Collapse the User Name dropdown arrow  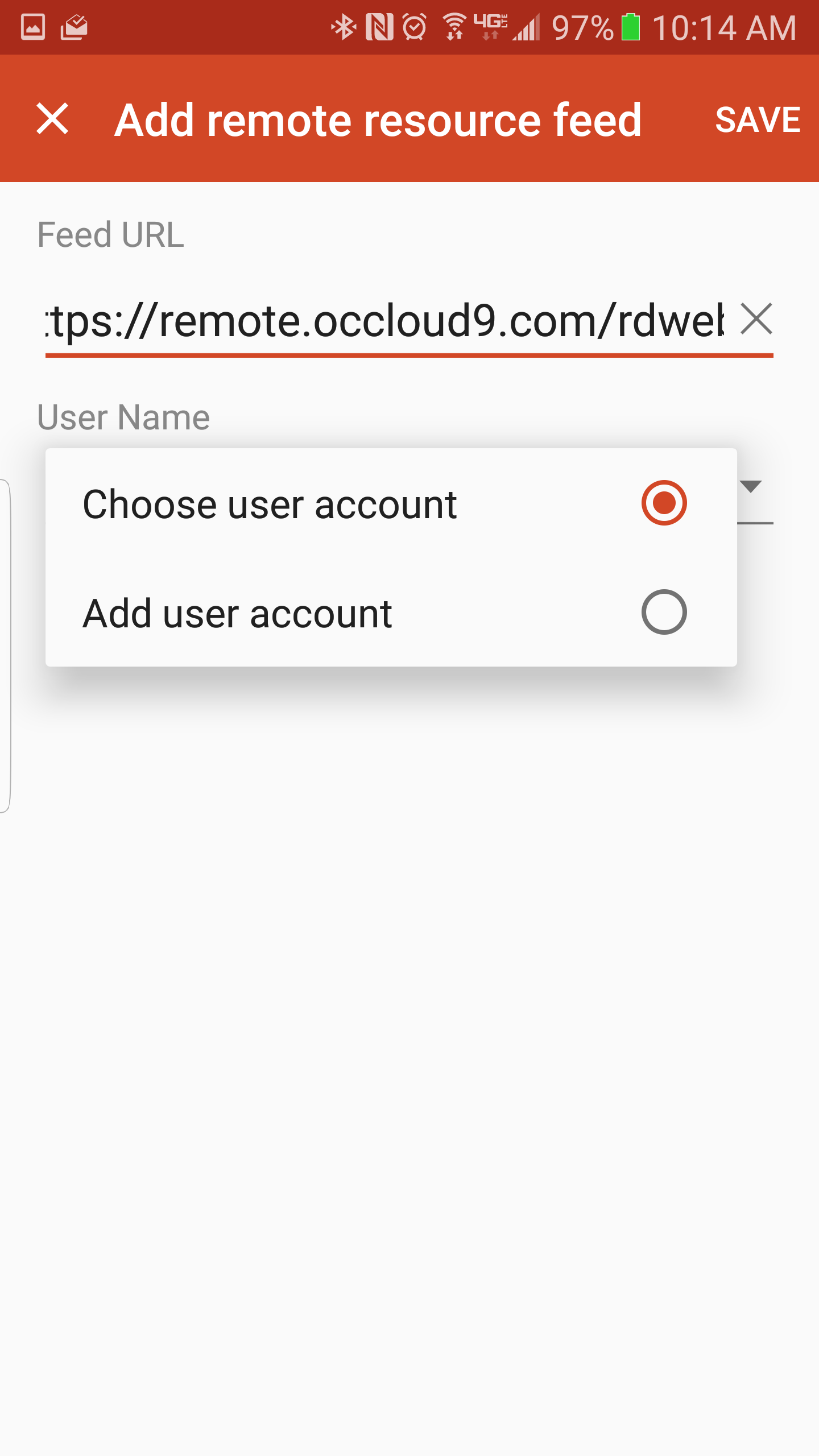(x=751, y=486)
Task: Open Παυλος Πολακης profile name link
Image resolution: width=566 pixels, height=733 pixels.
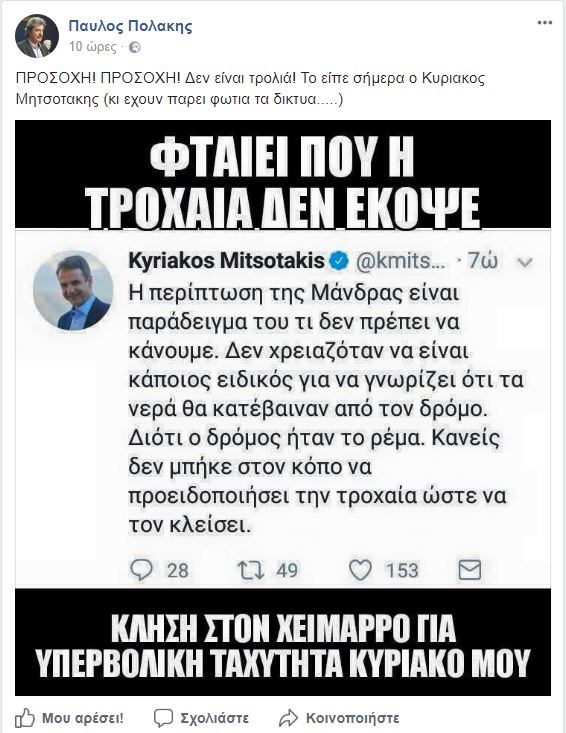Action: pyautogui.click(x=130, y=26)
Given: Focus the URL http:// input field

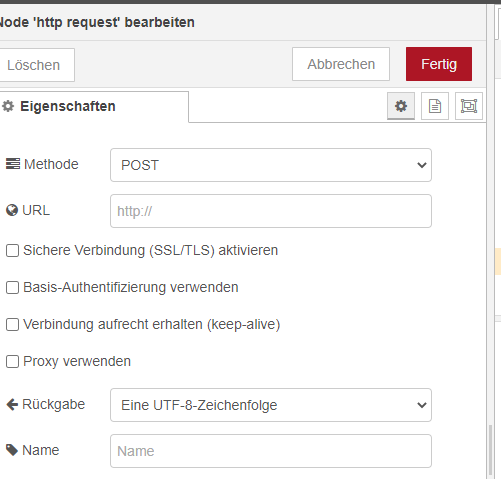Looking at the screenshot, I should [x=271, y=211].
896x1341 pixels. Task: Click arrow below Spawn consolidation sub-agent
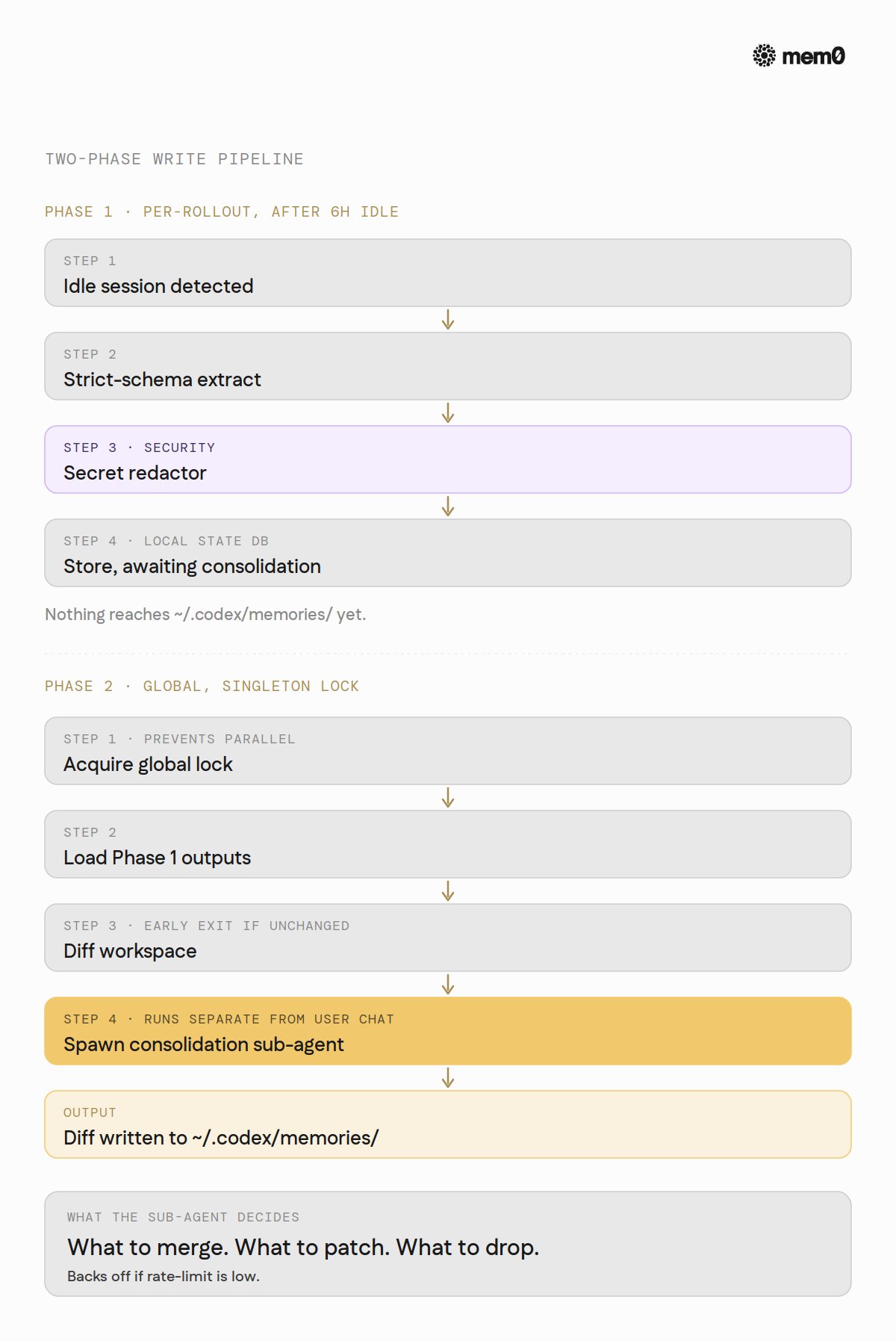[x=448, y=1078]
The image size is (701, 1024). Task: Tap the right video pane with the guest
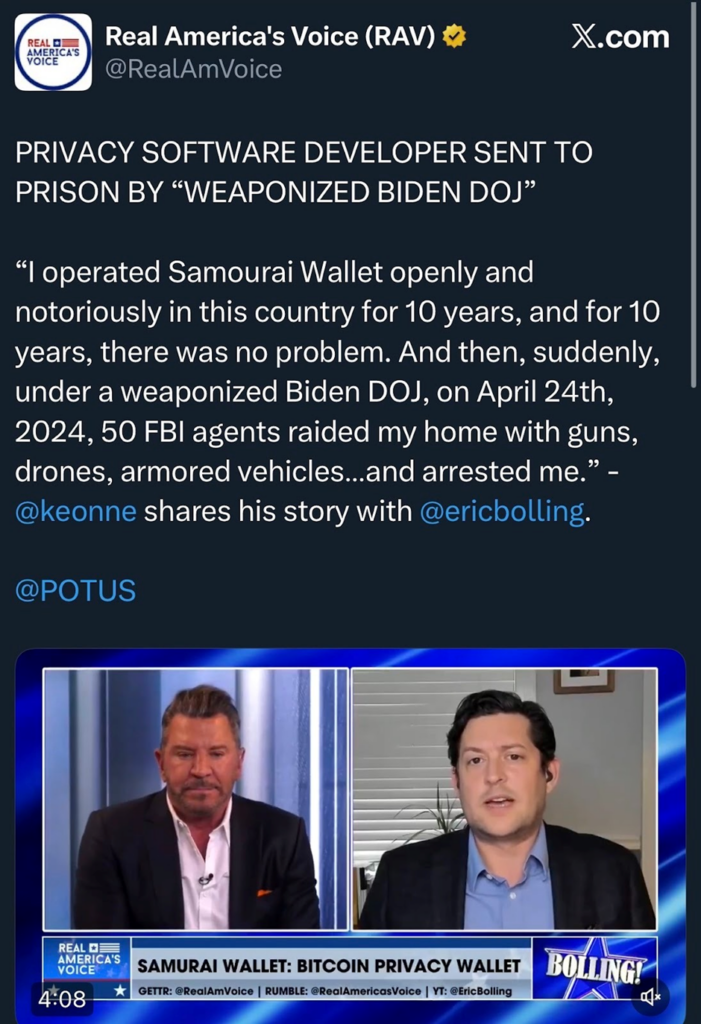(505, 800)
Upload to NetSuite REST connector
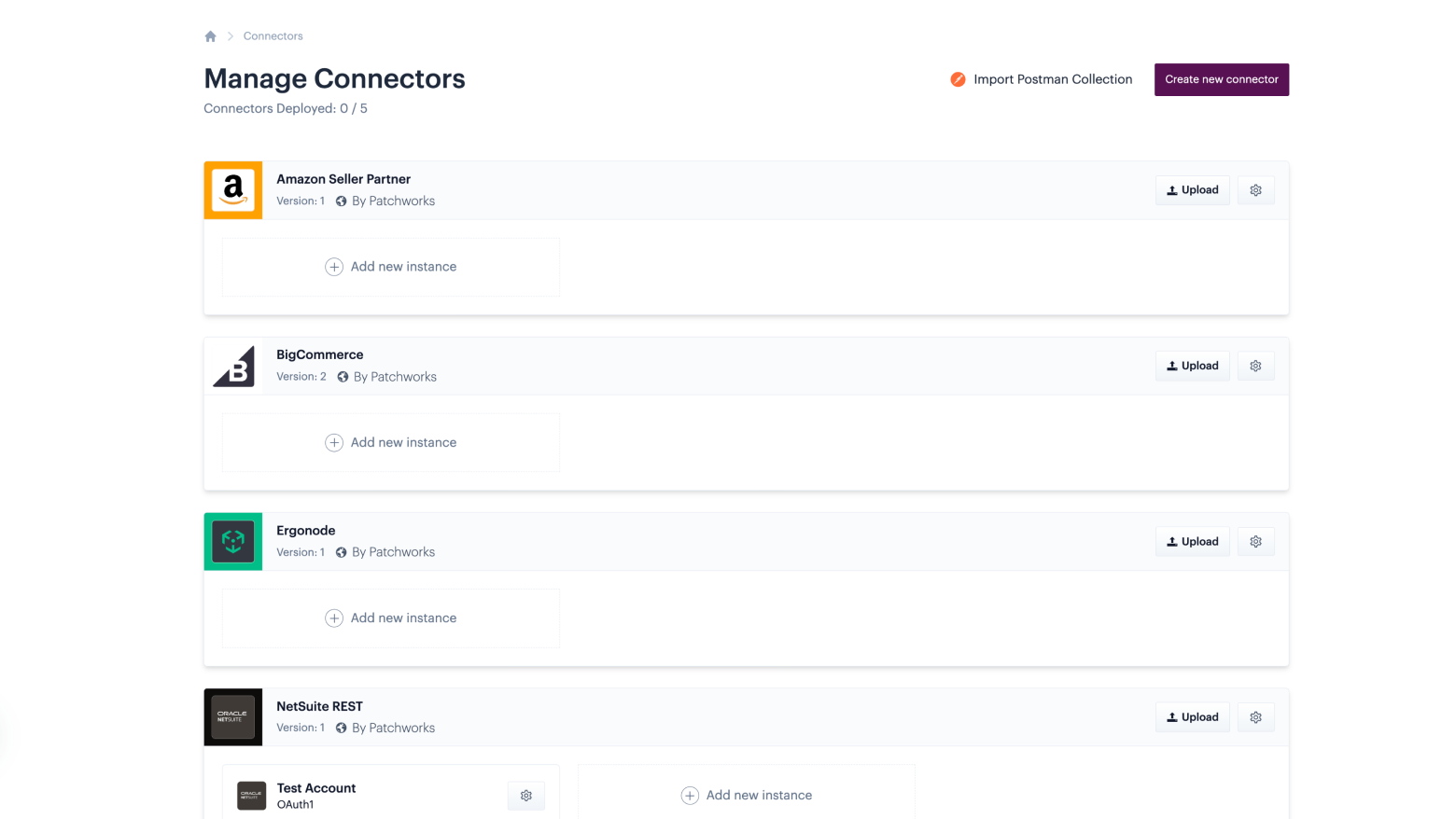The width and height of the screenshot is (1456, 819). click(1192, 717)
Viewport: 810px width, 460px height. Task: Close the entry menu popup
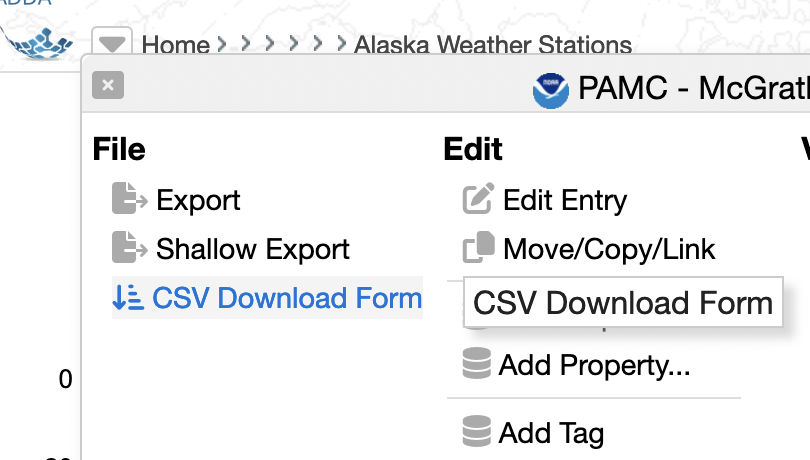coord(107,86)
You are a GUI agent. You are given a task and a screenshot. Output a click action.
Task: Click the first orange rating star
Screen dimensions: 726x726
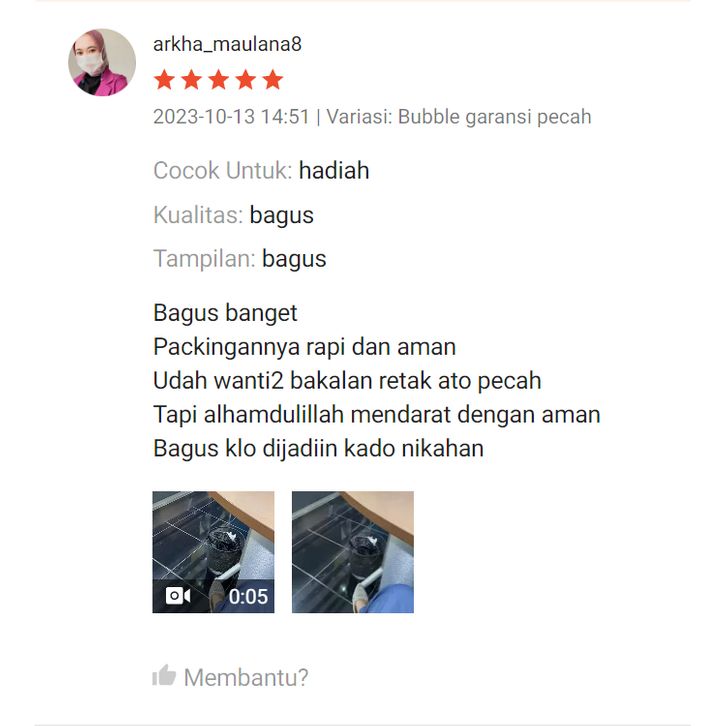pyautogui.click(x=164, y=80)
^^^^^^^^^^^^^^^^
• Exercise instructions
The copy should hold exactly the lines from the line containing "Upload to NetSuite REST connector" through the end of the data, both ends included, and no pictures.

• Result for this exercise
Upload to NetSuite REST connector
The width and height of the screenshot is (1456, 819). click(1192, 717)
Viewport: 810px width, 460px height. Task: Close the entry menu popup
coord(107,86)
You are a GUI agent. You are given a task and a screenshot. Output a click action.
Task: Click the first orange rating star
Screen dimensions: 726x726
pyautogui.click(x=164, y=80)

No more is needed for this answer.